╭─ Dataset excerpts

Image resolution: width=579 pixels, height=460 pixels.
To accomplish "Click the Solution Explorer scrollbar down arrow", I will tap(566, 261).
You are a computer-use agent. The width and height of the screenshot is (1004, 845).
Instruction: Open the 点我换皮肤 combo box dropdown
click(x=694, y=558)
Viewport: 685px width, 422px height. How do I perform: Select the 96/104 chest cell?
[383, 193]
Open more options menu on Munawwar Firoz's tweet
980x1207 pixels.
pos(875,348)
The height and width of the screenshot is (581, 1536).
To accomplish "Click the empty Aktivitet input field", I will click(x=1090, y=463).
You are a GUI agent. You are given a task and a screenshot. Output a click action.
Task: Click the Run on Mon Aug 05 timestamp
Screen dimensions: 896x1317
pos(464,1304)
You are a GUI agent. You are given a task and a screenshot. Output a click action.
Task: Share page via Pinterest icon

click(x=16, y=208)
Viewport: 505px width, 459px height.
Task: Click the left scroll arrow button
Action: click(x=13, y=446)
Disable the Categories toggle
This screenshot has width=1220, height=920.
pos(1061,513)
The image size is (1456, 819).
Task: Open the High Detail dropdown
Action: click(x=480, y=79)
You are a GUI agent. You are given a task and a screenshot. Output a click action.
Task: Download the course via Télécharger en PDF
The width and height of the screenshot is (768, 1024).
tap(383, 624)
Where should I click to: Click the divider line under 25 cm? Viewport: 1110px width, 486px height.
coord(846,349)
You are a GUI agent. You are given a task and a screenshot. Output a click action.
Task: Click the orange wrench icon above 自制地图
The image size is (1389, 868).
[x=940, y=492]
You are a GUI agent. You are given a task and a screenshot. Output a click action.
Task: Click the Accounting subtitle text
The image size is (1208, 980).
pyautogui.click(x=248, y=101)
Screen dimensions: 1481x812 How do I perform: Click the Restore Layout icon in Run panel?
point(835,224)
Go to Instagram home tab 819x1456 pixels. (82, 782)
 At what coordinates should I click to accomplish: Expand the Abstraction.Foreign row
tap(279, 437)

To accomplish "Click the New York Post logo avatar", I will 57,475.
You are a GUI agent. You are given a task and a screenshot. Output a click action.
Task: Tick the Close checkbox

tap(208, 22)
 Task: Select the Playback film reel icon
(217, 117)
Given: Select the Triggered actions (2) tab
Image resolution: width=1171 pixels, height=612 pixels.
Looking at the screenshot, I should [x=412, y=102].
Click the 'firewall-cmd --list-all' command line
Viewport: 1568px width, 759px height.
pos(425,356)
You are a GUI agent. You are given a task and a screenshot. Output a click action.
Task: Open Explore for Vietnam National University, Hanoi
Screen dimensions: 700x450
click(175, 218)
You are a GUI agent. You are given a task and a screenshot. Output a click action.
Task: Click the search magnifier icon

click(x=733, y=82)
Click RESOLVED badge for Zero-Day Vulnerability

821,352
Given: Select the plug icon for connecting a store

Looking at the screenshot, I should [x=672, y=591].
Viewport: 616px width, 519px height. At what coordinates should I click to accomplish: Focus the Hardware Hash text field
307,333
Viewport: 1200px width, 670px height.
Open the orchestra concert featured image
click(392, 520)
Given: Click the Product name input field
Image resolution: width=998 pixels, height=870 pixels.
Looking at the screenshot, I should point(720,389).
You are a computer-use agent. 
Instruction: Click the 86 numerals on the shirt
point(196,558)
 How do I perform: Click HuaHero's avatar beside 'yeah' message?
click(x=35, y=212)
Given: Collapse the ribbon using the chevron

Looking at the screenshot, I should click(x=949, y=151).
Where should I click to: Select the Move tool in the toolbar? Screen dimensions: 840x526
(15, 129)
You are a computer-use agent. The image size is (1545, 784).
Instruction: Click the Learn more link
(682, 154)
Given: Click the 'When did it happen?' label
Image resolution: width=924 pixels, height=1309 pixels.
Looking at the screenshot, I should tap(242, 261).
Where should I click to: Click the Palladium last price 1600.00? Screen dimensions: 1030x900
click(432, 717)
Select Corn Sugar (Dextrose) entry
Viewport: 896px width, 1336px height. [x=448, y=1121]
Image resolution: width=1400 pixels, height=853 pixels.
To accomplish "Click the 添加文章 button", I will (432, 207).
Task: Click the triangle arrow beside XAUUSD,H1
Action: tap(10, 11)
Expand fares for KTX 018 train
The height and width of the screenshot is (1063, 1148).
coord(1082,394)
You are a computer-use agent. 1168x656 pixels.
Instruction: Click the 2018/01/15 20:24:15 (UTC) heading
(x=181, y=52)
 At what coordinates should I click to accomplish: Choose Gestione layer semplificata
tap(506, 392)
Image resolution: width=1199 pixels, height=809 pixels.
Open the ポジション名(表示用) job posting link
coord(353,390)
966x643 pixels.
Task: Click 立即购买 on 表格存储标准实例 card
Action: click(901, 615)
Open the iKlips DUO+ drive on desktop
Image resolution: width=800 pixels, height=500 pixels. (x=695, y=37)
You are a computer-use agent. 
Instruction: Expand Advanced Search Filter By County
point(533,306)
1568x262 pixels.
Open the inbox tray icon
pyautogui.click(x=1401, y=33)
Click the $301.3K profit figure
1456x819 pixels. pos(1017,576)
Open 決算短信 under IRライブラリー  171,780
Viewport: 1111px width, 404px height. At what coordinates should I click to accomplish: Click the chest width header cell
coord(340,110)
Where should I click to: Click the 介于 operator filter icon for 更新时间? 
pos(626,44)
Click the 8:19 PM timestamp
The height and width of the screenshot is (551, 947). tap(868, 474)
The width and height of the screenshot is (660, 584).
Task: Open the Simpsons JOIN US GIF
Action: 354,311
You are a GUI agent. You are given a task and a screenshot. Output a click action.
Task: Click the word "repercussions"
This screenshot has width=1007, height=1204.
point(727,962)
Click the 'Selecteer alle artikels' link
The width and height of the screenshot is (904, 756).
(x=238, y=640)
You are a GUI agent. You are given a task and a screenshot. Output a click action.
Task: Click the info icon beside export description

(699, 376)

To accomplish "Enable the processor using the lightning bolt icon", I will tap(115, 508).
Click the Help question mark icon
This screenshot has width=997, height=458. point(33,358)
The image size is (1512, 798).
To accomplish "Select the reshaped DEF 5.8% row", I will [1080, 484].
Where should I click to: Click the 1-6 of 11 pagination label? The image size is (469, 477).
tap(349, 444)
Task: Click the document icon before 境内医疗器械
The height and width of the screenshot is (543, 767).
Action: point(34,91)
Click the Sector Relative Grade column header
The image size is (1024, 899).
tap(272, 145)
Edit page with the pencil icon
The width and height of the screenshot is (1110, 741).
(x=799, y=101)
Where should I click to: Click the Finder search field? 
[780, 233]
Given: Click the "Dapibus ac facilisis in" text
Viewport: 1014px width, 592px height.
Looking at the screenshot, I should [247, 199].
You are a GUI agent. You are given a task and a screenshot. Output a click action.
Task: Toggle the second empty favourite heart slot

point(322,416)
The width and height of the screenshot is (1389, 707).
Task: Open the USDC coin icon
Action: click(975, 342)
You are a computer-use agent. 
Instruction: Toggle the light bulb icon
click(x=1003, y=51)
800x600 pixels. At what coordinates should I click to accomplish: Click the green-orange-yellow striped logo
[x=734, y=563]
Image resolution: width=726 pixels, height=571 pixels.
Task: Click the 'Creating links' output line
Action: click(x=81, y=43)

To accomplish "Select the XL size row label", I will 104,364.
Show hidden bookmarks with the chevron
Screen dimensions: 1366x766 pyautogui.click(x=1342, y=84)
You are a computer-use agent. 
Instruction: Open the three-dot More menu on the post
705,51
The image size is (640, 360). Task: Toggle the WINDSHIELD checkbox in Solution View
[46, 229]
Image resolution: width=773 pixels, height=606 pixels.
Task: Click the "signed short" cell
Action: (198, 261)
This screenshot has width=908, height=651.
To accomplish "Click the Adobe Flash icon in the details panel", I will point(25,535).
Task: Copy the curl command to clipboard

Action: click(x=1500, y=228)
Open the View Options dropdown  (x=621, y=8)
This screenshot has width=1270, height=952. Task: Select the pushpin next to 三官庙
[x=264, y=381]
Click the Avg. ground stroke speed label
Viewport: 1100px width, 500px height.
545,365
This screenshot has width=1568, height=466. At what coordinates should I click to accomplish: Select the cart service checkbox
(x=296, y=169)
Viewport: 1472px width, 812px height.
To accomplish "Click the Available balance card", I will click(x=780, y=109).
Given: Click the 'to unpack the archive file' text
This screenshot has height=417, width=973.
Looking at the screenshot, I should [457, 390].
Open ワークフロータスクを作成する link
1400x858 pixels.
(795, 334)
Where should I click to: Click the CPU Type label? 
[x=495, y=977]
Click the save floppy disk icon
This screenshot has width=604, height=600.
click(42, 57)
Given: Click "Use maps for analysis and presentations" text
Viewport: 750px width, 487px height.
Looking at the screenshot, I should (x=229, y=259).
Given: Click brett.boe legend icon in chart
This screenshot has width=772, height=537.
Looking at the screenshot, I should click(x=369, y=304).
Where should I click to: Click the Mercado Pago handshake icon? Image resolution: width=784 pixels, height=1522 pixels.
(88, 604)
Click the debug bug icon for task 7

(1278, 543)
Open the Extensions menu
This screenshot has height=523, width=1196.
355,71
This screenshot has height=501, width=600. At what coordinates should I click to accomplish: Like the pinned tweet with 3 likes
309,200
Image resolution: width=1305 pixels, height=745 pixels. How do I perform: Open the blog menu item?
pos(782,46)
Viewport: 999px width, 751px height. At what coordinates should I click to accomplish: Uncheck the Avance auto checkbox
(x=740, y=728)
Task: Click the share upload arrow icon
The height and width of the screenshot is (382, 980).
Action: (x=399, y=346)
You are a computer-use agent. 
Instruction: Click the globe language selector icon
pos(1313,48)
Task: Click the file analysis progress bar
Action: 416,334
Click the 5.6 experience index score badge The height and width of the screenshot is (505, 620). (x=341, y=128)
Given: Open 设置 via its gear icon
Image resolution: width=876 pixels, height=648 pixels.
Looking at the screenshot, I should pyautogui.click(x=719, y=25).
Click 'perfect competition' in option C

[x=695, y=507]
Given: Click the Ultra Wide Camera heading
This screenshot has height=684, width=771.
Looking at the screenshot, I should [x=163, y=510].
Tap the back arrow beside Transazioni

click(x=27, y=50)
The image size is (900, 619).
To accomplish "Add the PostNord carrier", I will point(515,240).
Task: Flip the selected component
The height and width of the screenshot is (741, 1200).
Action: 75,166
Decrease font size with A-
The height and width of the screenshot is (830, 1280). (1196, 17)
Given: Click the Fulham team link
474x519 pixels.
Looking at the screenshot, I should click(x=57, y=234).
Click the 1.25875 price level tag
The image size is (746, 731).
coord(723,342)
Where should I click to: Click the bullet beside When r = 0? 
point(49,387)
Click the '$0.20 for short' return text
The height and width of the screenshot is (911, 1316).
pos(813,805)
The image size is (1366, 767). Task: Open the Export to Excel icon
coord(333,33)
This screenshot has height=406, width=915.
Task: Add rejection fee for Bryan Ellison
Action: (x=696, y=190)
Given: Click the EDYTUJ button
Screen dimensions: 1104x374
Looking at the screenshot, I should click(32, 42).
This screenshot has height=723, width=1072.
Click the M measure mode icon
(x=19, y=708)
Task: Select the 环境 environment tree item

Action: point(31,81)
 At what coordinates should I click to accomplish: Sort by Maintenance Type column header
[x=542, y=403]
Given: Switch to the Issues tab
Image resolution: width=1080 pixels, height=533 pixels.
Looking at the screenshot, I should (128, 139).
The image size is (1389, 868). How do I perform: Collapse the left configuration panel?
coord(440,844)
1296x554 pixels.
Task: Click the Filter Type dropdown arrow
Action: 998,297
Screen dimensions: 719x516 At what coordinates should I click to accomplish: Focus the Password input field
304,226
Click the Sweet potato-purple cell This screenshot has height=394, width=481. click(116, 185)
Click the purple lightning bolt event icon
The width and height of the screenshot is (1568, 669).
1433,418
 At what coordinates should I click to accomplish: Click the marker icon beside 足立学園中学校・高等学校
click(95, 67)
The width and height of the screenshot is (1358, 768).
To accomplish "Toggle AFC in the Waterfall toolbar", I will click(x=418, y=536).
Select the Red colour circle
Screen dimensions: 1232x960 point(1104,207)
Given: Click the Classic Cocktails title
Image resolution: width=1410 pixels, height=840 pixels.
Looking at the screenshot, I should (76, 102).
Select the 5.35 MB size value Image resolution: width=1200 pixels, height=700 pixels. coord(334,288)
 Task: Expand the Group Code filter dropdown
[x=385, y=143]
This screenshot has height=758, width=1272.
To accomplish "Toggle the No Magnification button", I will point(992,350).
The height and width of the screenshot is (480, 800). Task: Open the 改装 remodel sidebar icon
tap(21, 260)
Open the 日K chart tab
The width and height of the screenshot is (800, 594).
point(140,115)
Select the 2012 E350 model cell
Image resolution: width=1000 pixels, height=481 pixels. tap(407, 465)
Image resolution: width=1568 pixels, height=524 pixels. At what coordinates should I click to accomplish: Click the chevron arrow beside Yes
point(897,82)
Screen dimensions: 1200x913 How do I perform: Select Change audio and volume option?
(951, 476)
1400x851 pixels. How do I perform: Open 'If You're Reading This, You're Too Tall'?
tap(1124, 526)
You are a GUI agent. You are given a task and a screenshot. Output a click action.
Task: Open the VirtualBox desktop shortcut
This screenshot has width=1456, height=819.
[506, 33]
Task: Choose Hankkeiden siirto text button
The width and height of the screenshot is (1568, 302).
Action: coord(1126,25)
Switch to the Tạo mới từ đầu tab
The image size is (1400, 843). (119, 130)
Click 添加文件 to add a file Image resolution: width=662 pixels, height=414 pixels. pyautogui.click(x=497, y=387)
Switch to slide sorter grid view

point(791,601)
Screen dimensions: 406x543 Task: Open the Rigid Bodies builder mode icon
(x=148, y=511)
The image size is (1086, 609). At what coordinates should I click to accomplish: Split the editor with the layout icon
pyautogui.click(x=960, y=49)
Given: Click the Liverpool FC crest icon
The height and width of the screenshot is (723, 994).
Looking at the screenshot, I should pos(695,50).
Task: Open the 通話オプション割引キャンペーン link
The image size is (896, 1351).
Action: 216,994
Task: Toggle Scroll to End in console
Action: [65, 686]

╰─

### Problem description:
Extract the lines of the preceding material that run from the line with "Open the inbox tray icon" through the line with "Task: Click the document icon before 境内医疗器械", inclusive, reproducing them exactly and adding nothing.

### Answer for this exercise:
Open the inbox tray icon
pyautogui.click(x=1401, y=33)
Click the $301.3K profit figure
1456x819 pixels. pos(1017,576)
Open 決算短信 under IRライブラリー  171,780
Viewport: 1111px width, 404px height. At what coordinates should I click to accomplish: Click the chest width header cell
coord(340,110)
Where should I click to: Click the 介于 operator filter icon for 更新时间? 
pos(626,44)
Click the 8:19 PM timestamp
The height and width of the screenshot is (551, 947). tap(868, 474)
The width and height of the screenshot is (660, 584).
Task: Open the Simpsons JOIN US GIF
Action: 354,311
You are a GUI agent. You are given a task and a screenshot. Output a click action.
Task: Click the word "repercussions"
This screenshot has width=1007, height=1204.
point(727,962)
Click the 'Selecteer alle artikels' link
The width and height of the screenshot is (904, 756).
(x=238, y=640)
You are a GUI agent. You are given a task and a screenshot. Output a click action.
Task: Click the info icon beside export description

(699, 376)

To accomplish "Enable the processor using the lightning bolt icon", I will tap(115, 508).
Click the Help question mark icon
This screenshot has width=997, height=458. point(33,358)
The image size is (1512, 798).
To accomplish "Select the reshaped DEF 5.8% row", I will [1080, 484].
Where should I click to: Click the 1-6 of 11 pagination label? The image size is (469, 477).
tap(349, 444)
Task: Click the document icon before 境内医疗器械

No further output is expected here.